# start of DOCUMENT TEXT

Mike Van de Elzen: Meatballs in tomato with polenta

Author
Mike Van de Elzen,
Publish Date
Sun, 4 Feb 2018, 1:23pm

Prep time: 15 mins

Cooking time: 30 mins

 1 small onion, finely diced

500g pork mince

1 ½ cups grated pumpkin

2 cloves garlic

½ tsp white pepper

1 tbsp Dijon mustard

4 tbsp breadcrumbs

2 tbsp olive oil

4 tbsp finely grated parmesan

Preheat oven to 180*. Mix the first 8 ingredients in a large bowl until well combined. Form into balls. Heat oil in an oven-proof frying pan and fry meatballs until lightly browned. Pour the hot tomato sauce over meatballs. Bake in oven for 30 minutes.

Polenta

Prep/cooking time: 10 mins

 1 ltr water

280g quick cook polenta

½ cup finely grated parmesan

200g mascarpone

salt

pepper

 Bring water to the boil in a large saucepan. Sprinkle in polenta while whisking. Cook for 6-8 minutes or until thick, stirring continuously. Remove from heat and stir through parmesan, mascarpone. Season and serve immediately.

# end of DOCUMENT TEXT

PROBLEM A: How long does the meatballs and polenta recipe say to bake the meatballs?
PROBLEM B: Pull out the passage of the meatballs and polenta recipe from "2 cloves garlic" to "for 30 minutes.", copying it word for word.
PROBLEM C: Write what comes next in the meatballs and polenta recipe, picking up after its final sentence.
The data after this recipe is separate material and has no connection to it.

# start of GIVEN RECORDS

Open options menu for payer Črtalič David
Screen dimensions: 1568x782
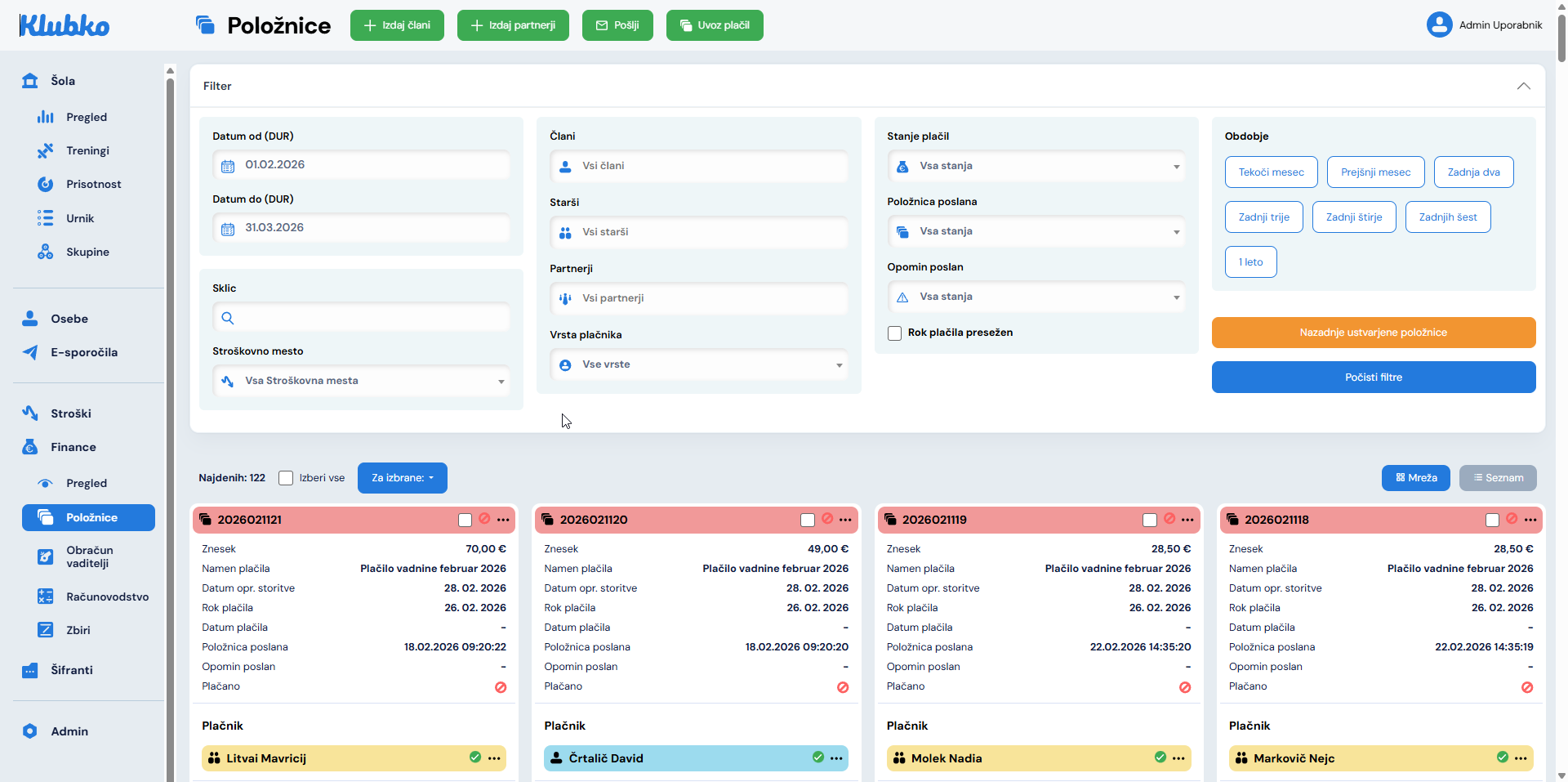(836, 758)
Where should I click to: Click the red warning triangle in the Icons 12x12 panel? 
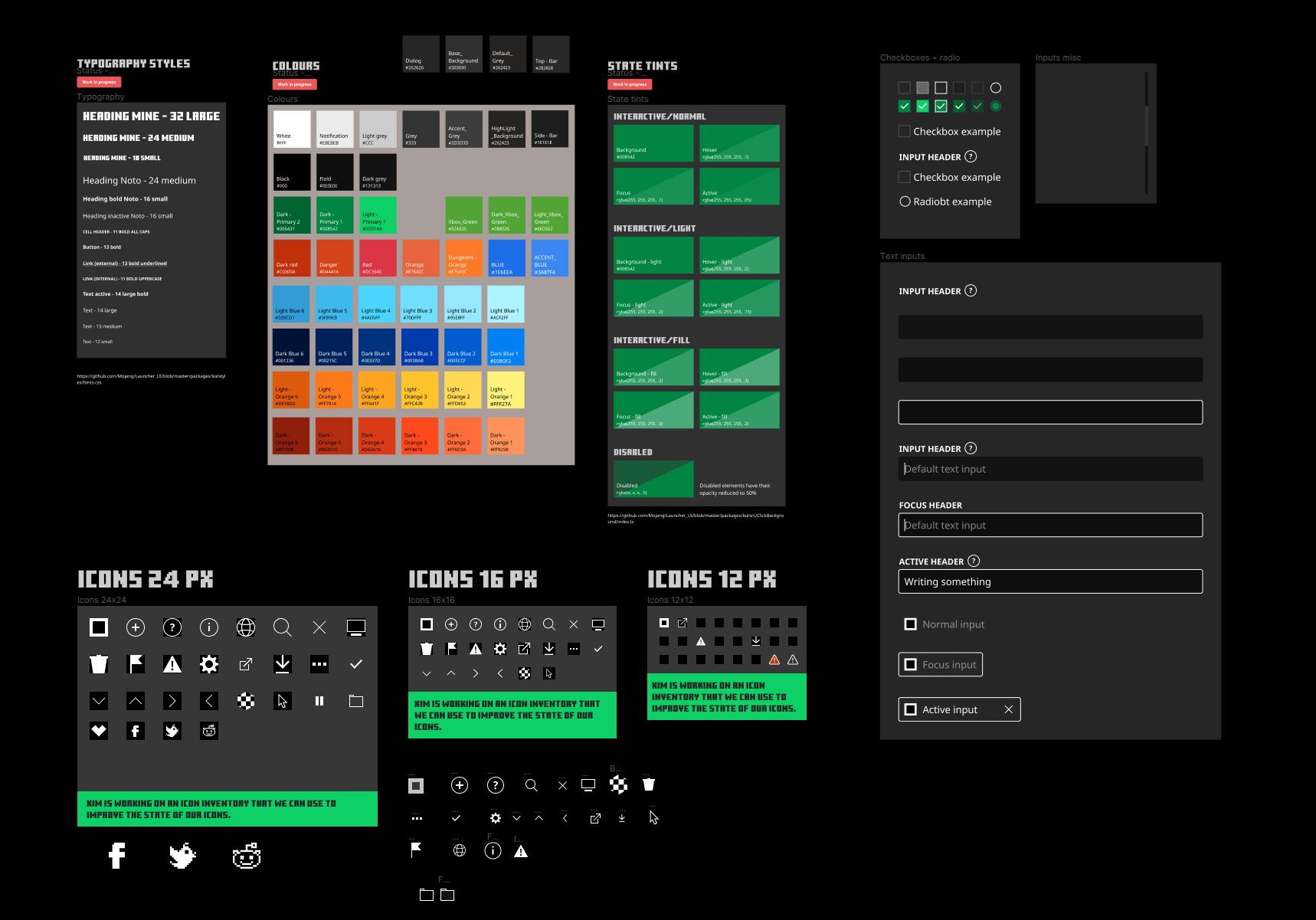(x=774, y=660)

# end of GIVEN RECORDS

FINAL ANSWER A: 30 minutes.

FINAL ANSWER B:
2 cloves garlic

½ tsp white pepper

1 tbsp Dijon mustard

4 tbsp breadcrumbs

2 tbsp olive oil

4 tbsp finely grated parmesan

Preheat oven to 180*. Mix the first 8 ingredients in a large bowl until well combined. Form into balls. Heat oil in an oven-proof frying pan and fry meatballs until lightly browned. Pour the hot tomato sauce over meatballs. Bake in oven for 30 minutes.

FINAL ANSWER C:
 Tomato sauce (makes 3 cups)

Prep time: 5 mins

Cooking time: 15 mins

 1 large onion, chopped

3 cloves garlic, diced

1 tbsp olive oil

½ cup chopped herbs – parsley, rosemary and thyme

2 x 400g tins crushed tomatoes

salt

pepper

 Heat olive oil in a large, heavy-based saucepan. Sauté onion and garlic until soft but not coloured. Add herbs and cook for a further 1-2 minutes. Deglaze saucepan with tomatoes and simmer until reduced by half. Season to taste.